1970 Colombia earthquake
- UTC time: 1970-07-31 17:08:05
- ISC event: 794176
- USGS-ANSS: ComCat
- Local date: July 31, 1970
- Local time: 12:08:05
- Magnitude: 8.0 M_{w}
- Depth: 645 km (401 mi)
- Epicenter: 1°36′S 72°32′W﻿ / ﻿1.6°S 72.53°W
- Areas affected: Colombia
- Max. intensity: MMI IV (Light)
- Casualties: 1 dead, several injured

= 1970 Colombia earthquake =

The 1970 Colombia earthquake occurred in Colombia on July 31.

== Details and aftermath ==
The shock killed one person and injured several others. Because it was a deep-focus earthquake, shaking occurred over an extensive area, including San Juan, Bogotá, Caracas, Buenos Aires, and São Paulo; it was felt as far north as Mexico City. Its depth forestalled more serious casualties, and there were no aftershocks.

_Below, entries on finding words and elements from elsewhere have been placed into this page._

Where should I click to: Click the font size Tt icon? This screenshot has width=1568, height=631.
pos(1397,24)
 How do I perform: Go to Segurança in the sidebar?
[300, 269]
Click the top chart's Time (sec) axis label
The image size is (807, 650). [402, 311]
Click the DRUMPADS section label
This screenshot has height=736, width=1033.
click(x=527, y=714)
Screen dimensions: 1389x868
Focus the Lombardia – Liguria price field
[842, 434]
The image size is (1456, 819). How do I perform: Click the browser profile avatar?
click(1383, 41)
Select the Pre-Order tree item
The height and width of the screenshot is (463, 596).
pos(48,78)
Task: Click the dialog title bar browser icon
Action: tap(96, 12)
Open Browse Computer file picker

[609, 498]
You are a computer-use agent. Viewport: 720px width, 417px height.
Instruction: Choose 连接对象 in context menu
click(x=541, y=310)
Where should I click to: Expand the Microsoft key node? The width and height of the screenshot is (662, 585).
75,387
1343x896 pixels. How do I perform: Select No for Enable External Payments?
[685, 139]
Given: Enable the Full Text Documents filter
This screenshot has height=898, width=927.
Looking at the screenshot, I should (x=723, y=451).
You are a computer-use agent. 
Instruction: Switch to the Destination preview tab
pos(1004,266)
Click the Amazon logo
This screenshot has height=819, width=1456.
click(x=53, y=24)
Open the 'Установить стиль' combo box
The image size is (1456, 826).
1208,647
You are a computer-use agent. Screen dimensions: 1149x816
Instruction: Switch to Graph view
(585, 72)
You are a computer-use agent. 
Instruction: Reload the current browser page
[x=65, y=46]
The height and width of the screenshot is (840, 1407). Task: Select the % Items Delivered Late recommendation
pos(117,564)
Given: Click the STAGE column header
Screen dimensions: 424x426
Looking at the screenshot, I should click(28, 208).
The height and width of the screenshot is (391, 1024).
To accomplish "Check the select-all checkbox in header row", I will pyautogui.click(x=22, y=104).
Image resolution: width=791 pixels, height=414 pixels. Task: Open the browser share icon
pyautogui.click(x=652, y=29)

The depth of the earthquake prompted scientists in South America to install seismometer networks focused on long-period earthquakes. Until the 1994 Bolivia earthquake, the 1970 Colombia earthquake was famous among seismologists as the largest deep earthquake.

== Analysis ==
A study completed by Dziewonski and Gilbert (1974) determined that the earthquake had featured isotropic compression, or an increase in density near the rupture point similar to an implosion; this was released to great controversy. They also claimed that the compression had been initiated 80 seconds before the actual earthquake's short-period shaking. Many studies have reached differing conclusions including a dearth of isotropic movement, and many scientists feel that resolution created errors in Dziewonski and Gilbert's findings. In 1997, Russakoff, Ekstrom, and Tromp reassessed their findings utilizing more advanced equipment that factored in shear wave splitting and coupling (the measure of how tightly locked two sides of a fault or plate are) and confirmed that there was very little isotropic compression.